** Information follows **
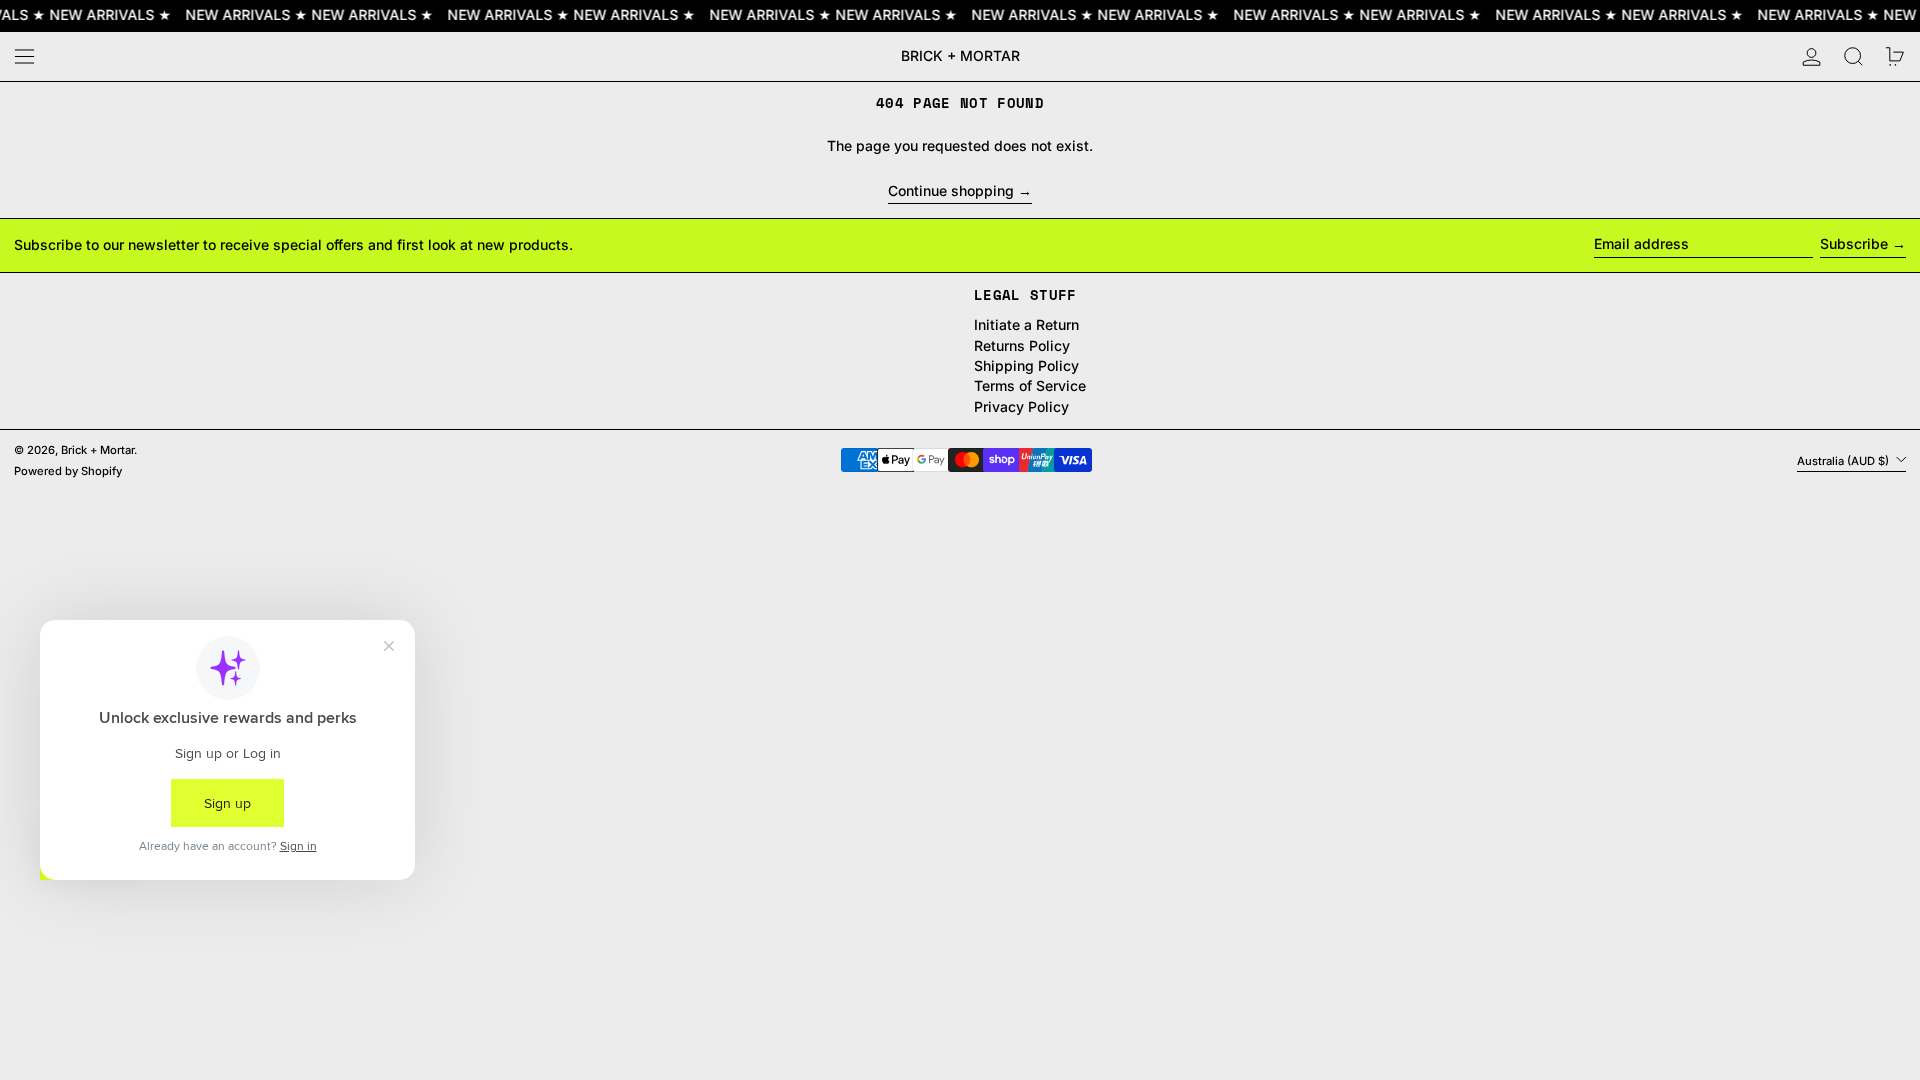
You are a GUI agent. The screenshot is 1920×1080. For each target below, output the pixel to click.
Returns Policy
** End of Information **
** Information follows **
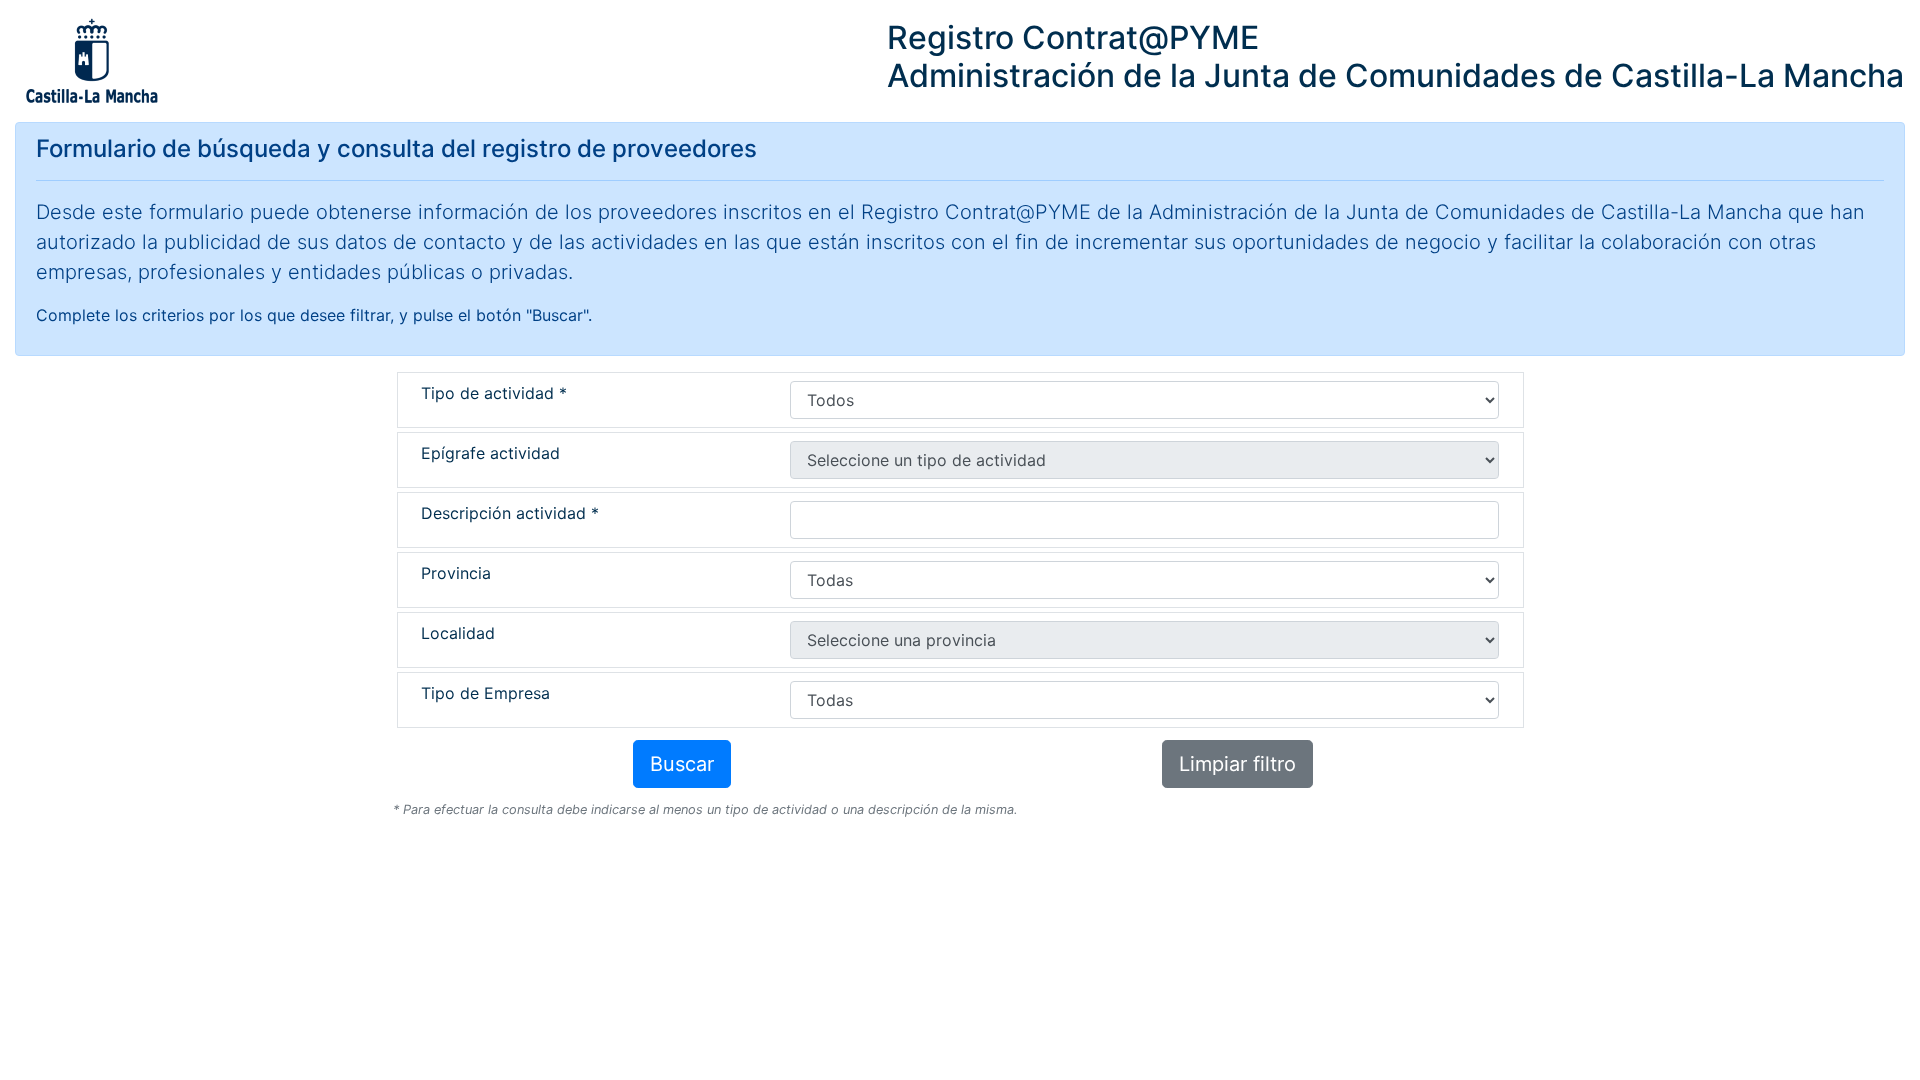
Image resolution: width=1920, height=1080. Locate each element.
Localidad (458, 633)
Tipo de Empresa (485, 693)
** End of Information **
> [Task brief] All lines in the listing above from the line containing "Image resolution: width=1920, height=1080." to the line containing "Tipo de Empresa (485, 693)", inclusive, should be retyped exactly; no other lines should appear.

> [Solved exercise]
Image resolution: width=1920, height=1080. Locate each element.
Localidad (458, 633)
Tipo de Empresa (485, 693)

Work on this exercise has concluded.